* **GIVEN TASK 1**: Tally how many lines of the records contain the word "Bandages", treating case as significant. Give only the number.

* **PROVIDED TEXT**:
════════════════════
Ainge came away with Glen "Big Baby" Davis in the second round and said, "He has big upside."

Yeah, we snickered. Big backside, too.

I ripped Ainge and the owners for lying about holding onto the pick, then wrote, "If they don't get Garnett, if this really is it . . . the Celtics look ridiculous."

I also questioned the team for accommodating Paul Pierce, comparing the Celtics to Tom Yawkey's Country Club Red Sox.

Bob Cousy was no fan of the Ainge plan that night. The Cooz said, "I don't have that kind of confidence in aging free agents, especially guys like Garnett or Allen who haven't won anything. I would rather have seen them continue with the youth movement and take the kid from China [Yi Jianlian]."

We were wrong. And Danny was right. He knew what he was doing. He took the bullets and stuck with his plan. And everything unfolded magically in one season.

So, it's all different now. We think of Danny the same way we think of Theo Epstein, Bill Belichick, and Scott Pioli. We trust him to do the right thing. We assume he's smarter than everyone else.

Ainge has made his bones in Boston as a builder of a champion. In a single year, he has emerged as a worthy successor to Red Auerbach.

Red loved Danny when Ainge played for the Green because Ainge was an instigator.

"Red encouraged us to hire Danny as GM," owner Wyc Grousbeck said last night.

The Kevin Garnett deal is always the one cited because that's the deal that changed everything for Boston, but there was a lot more to it than just trading for the Big Ticket. Garnett only came here because Allen was here, because Pierce wasn't traded. Danny had the pieces to get Garnett because he was smart enough to draft Al Jefferson and Ryan Gomes. It was Ainge who drafted starters Rajon Rondo and Kendrick Perkins. He filled out his bench with the likes of James Posey, Eddie House, Sam Cassell, and P.J. Brown. Plus Big Baby. Oh, and let's not forget Leon Powe, a pretty good pickup at No. 49 in 2006.
════════════════════
* **EXERCISE MATERIALS**:

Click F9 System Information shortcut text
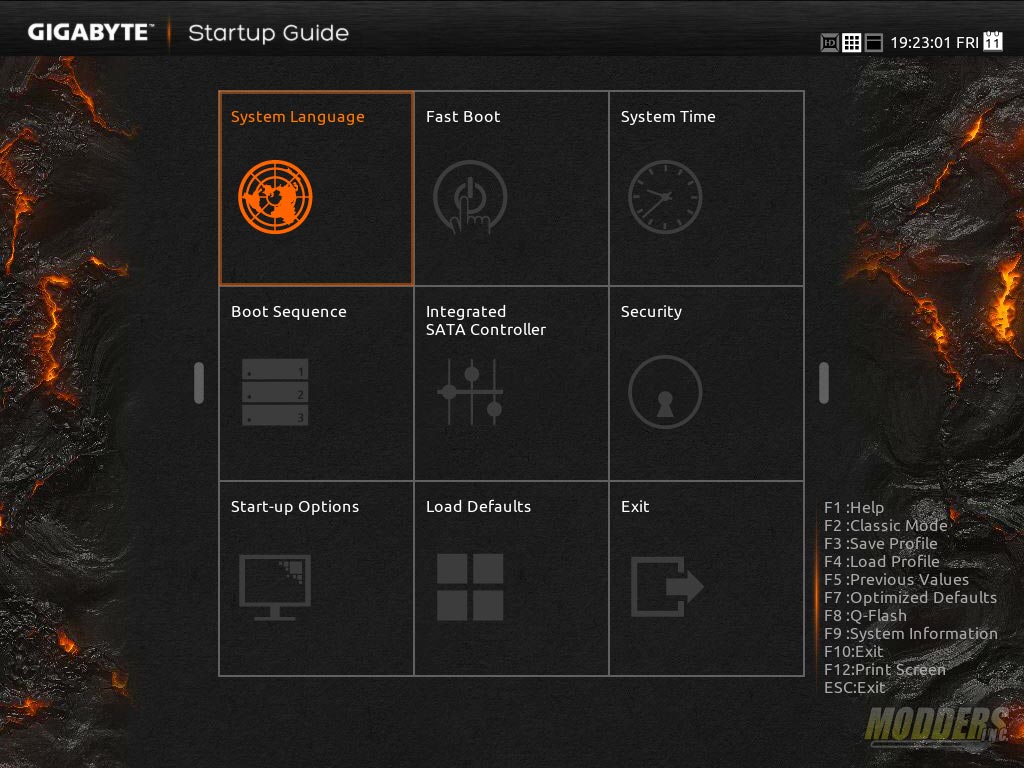1024x768 pixels. 910,634
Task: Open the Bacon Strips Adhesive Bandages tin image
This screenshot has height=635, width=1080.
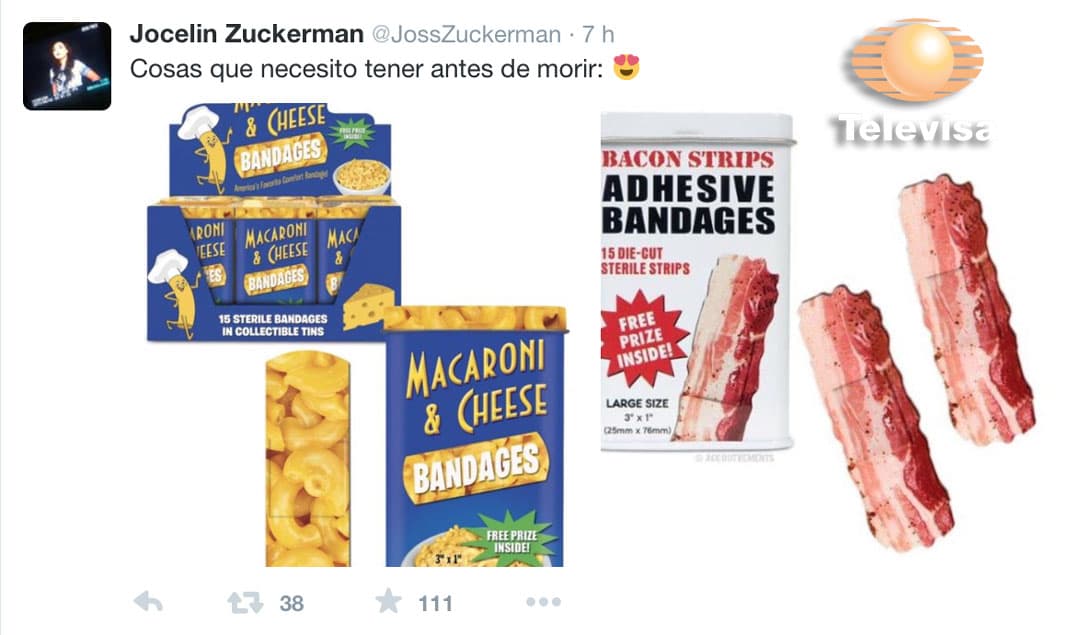Action: (x=696, y=282)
════════════════════
* **GIVEN TASK 2**:
Answer these questions about the Ainge passage:
(a) At what draft pick number did Ainge get Leon Powe?
(b) Who said that Red encouraged the owners to hire Danny as GM?
(c) Whom did Bob Cousy say he would rather have seen the team take?

* **TASK RESULT 1**: 1

* **TASK RESULT 2**:
(a) No. 49, in 2006
(b) Owner Wyc Grousbeck
(c) Yi Jianlian, the kid from China